Sweet Summertime… and a Final RADICAL Thought on Processes

Kadybug and Lucky
Kadybug and Lucky

We all know the golden age of volunteerism is over. Gen X and Millennials are more than willing to give of their time but they need some fairly significant circumstances: A) if you are going to ask for my time it better make a difference in the lives of others B) if you are going to ask for my time don’t waste it and C) if you are going to ask for my time there should be something in it for me. If we accept that volunteerism is at a decline why are we seemingly unwilling to change our association models. How many  association execs out there actually track WHO is attending your offerings and meetings- not just how many?

For the last several years I have been doing just that. My research shows that in general (of course there are always outliers and some offerings reach a larger crowd) but in general, at my former association of almost 8000 members about 400 of the same people show up or take part in association business. Yep, that would be about 5%. I also found that in all the committee slots available many of same people were on multiple committees. One year out of 410 committee seats the seats were filled by less than 200 members, as one member would serve on multiple committees. Has it ever occurred to anyone that perhaps as associations we are doing all this work (and collecting all this money) to serve less than 5% of our membership? I wonder if that is really fair to the other 95%? This begs the question, “IS MEMBER ENGAGEMENT REALLY NECESSARY FOR A RELEVANT AND SUCCESSFUL ASSOCIATION?”
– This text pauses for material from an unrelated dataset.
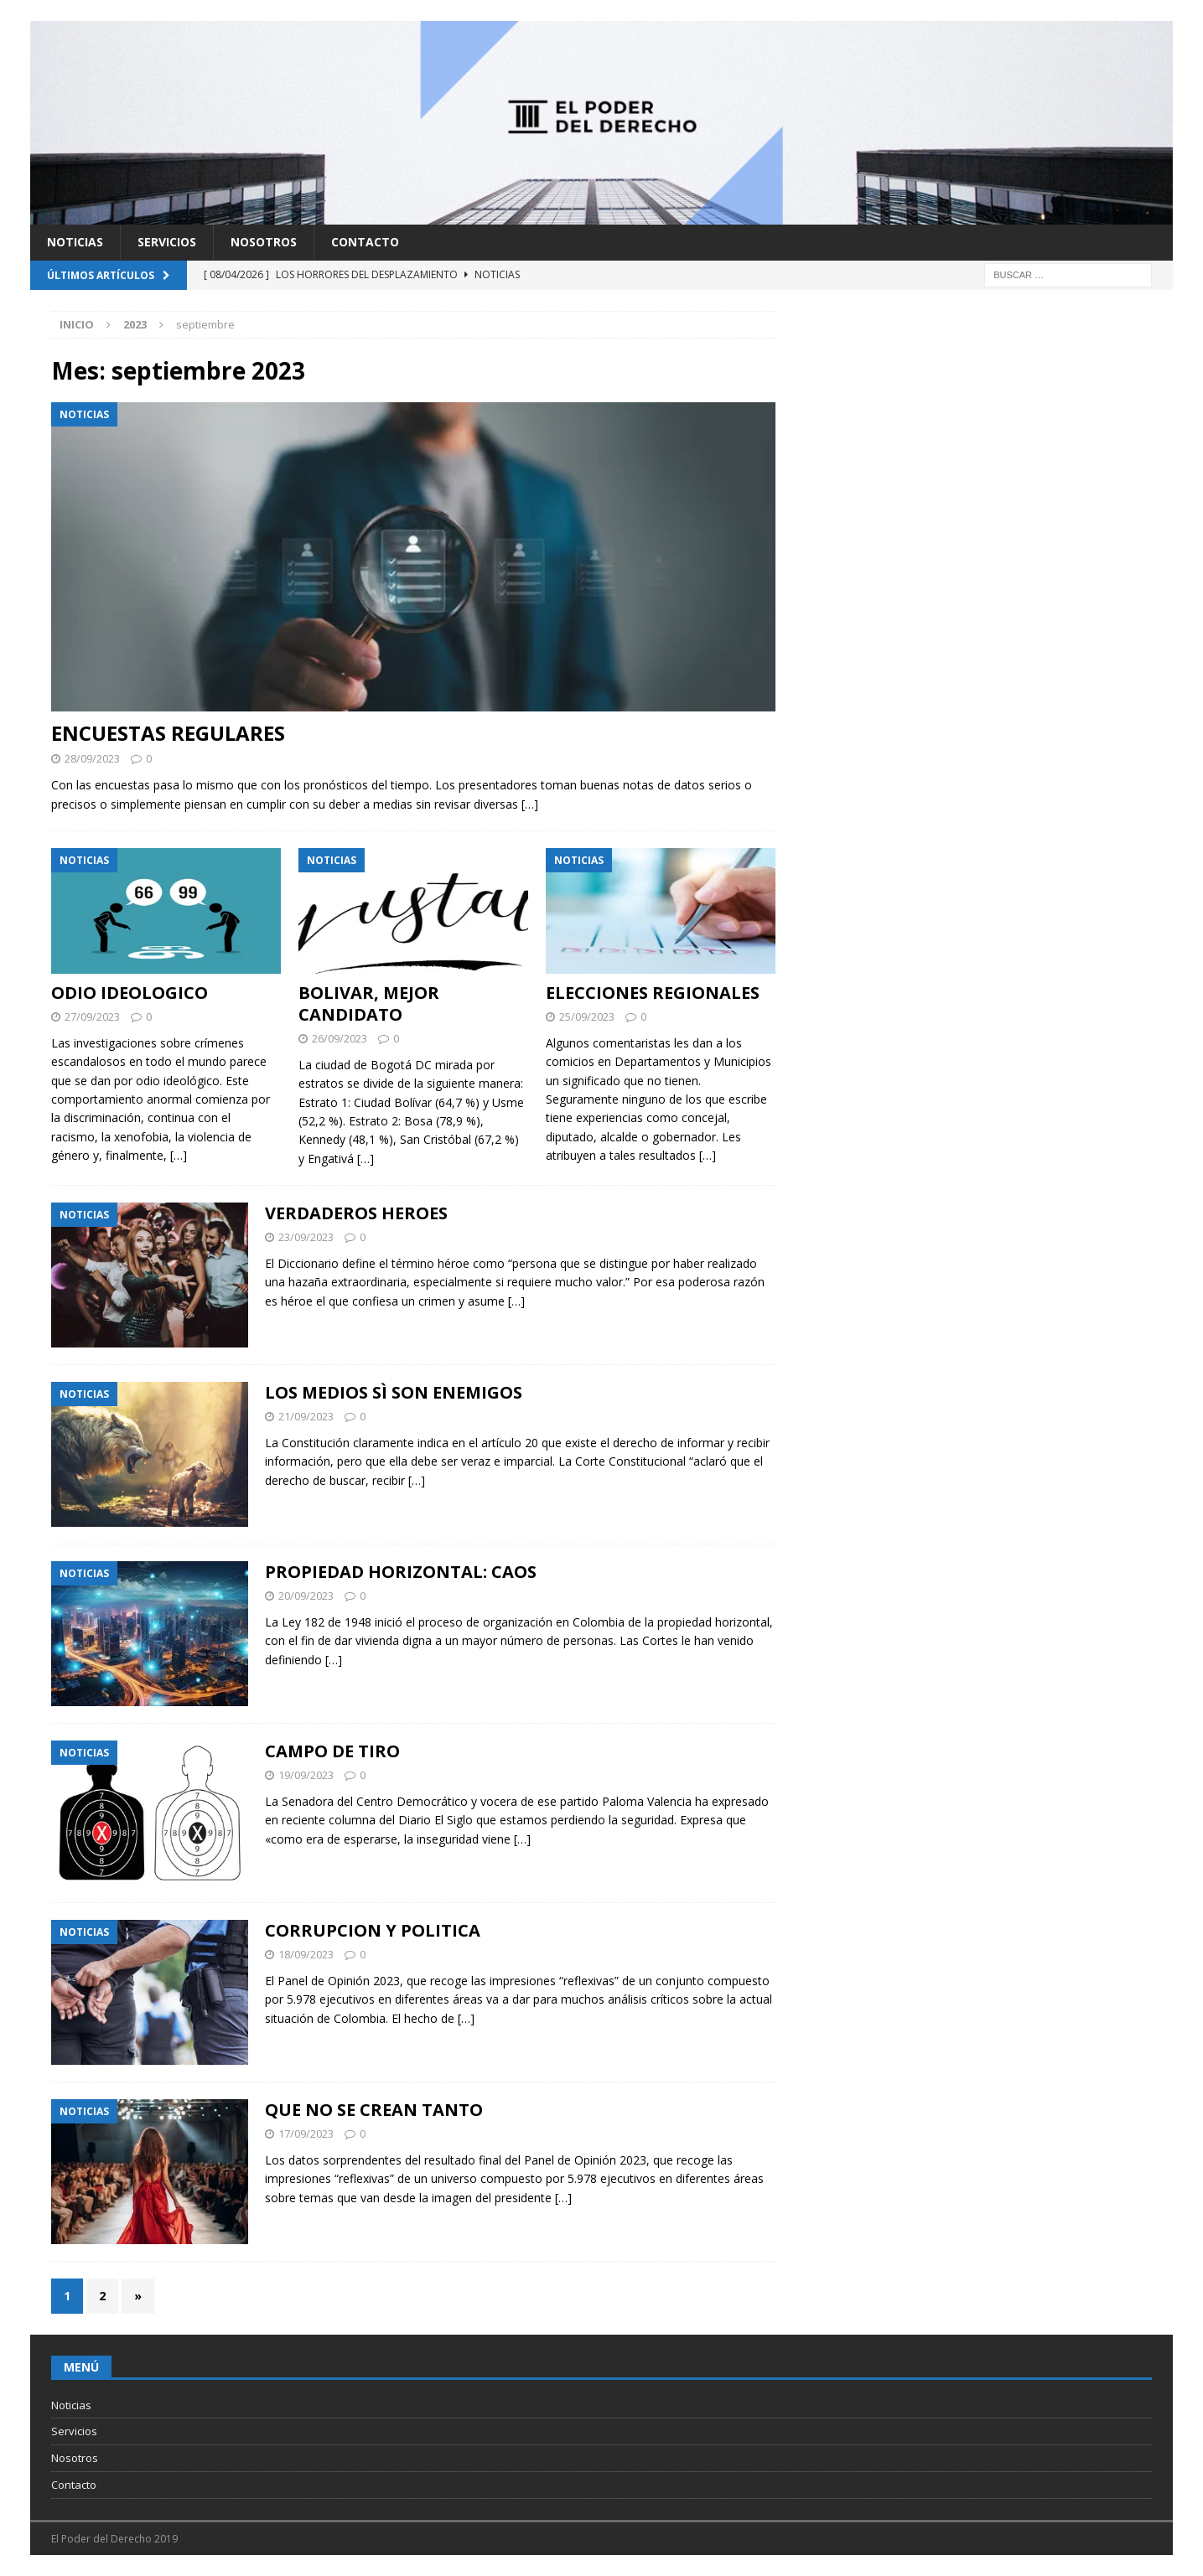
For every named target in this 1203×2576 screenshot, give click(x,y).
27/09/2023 (92, 1016)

In Coerver and Byers book Race for Relevance (check out their website by clicking here) they focus on five radical changes:

  • Overhaul the governance model and committee operations (and get the right people focused on the right things).
  • Empower the CEO and leverage staff expertise.
  • Precisely define your member market.
  • Rationalize programs and services–and focus where you can have maximum effect.
  • Get the supporting technology framework right

This book certainly isn’t new and has been passed around enough in the association world but little change has happened? Why? Because we are stuck in our old processes and refuse to let go. Imagine a world where staff departments made the business decisions- staff that has expertise in their chosen fields. Imagine an association where committees were no longer necessary? They engage such a tiny fraction of the membership. Do other people’s dues money really need to be spent to make the 5% feel good? What if dues money were spent on the mission instead? What if the majority of dues money was spent on the mission and focus of the association? That might actually garner the relevance for the rank and file members we so desire.

Imagine a board that focused on strategic oversight rather than on mundane business decisions? I seriously have sat through two board meetings in the last year where over an hour was spent on renaming an event and recreating a tag line. Is this really strategic governance? Or volunteers playing marketing? I am not saying that there is not a place for volunteers- there certainly is! I am only suggesting the place is not committees.

If we truly desire relevance for the rank and file member, the 95% who are not engaged, we need to stop catering to the 5%. Leadership means there are followers and 5% is an awfully poor following. Our leadership needs to take a good long hard look at their personal agendas, check their egos at the door and get to work on the mission and focus. Yes you have always wanted a class on historic buildings…. that is not a reason to be President. The class probably isn’t offered because there is no call for it from the membership. Let’s stop throwing events for the 5% and instead spend our dues money on advocating for the industry as well as improving business conditions. Let’s have boards of directors who focus on strategic initiatives that improve business conditions and provide financial oversight – it’s okay if that means the board only meets quarterly remember the members dues should not be used to make other members feel good about themselves or feel important.

As a staffer what can we do to facilitate this change? Train our leaders, flood them with information, try a few pilot programs that are committee-less, share blogs such as this with them, share studies that show why association members are not engaged, sneak in some strategic discussion on your agenda, share what you are learning as an assn exec, and be willing to have some frank and uncomfortable discussions with your formal and informal leaders (the influencers of your organization).